I stopped at ten different rims that afternoon, but one would have been enough. What stared back at me never changed until everything inside of me was again new. My first look into the eyes of my Spiritual Mother 30 years ago, and the one again today, released me from ever having to be in only one place. She called to me in the most distant reaches of my isolation and reminded me that whenever lonely or confused, with her — I would always have a home.

There was never a way to come ‘to terms’ or to ‘make peace’ with what the Canyon taught. The very best you could hope for was to live unguarded and within the message of her timeless beauty. Within your spiritual awakening there would be found an eternal connection, and in the release that it brought you … you could make peace with yourself.  

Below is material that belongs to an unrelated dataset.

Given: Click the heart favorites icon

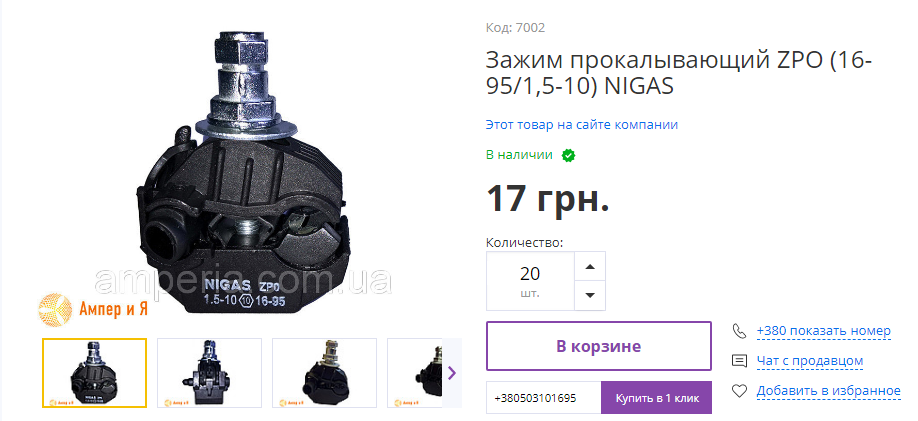Looking at the screenshot, I should point(739,391).
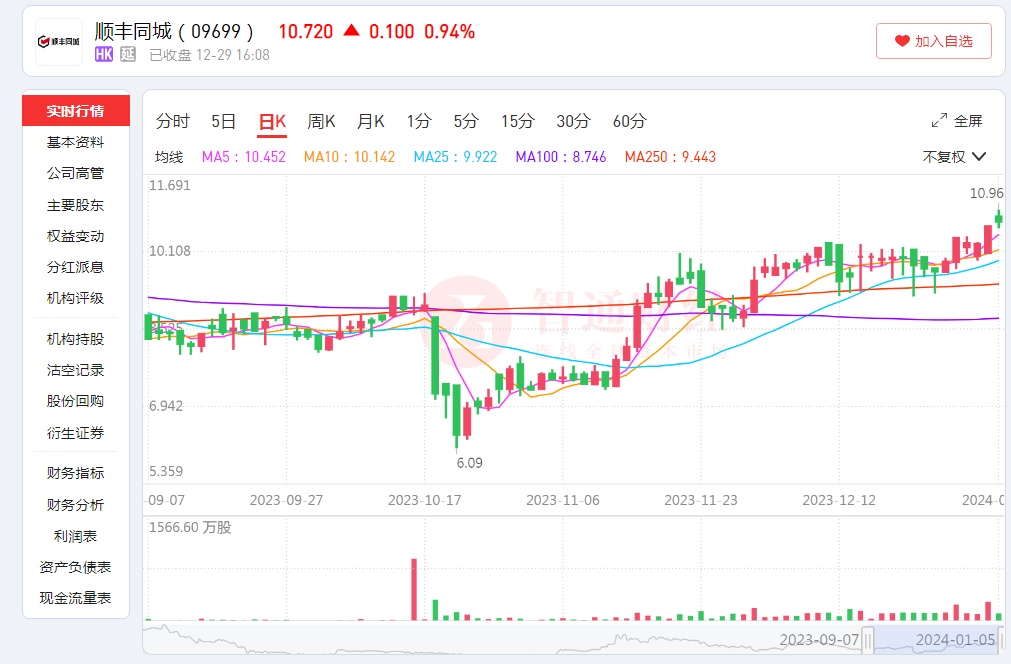This screenshot has width=1011, height=664.
Task: Select the 月K monthly chart tab
Action: click(x=371, y=121)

There were no rooms, either inside or outside the park, as I passed by Canyon Village. I gladly bypassed the tourist frenzy that happened at both sunset and sunrise and pointed the bike further South.  I did not resent or begrudge the tourists for what they did or for what they thought they wanted.  I just needed to be alone with my mother, but for today that might have to wait.  As I left the Park, I spotted the long gravel road that was used only by the park service. It was open and still had not been paved.  I turned left and traveled its half-mile length to a ****** rim which faced off to the East. I had worried, when coming up from Cameron, that it might no longer be accessible.  It was here that I had always been able to talk to my mother alone, and the place where her voice had always been loudest and strong.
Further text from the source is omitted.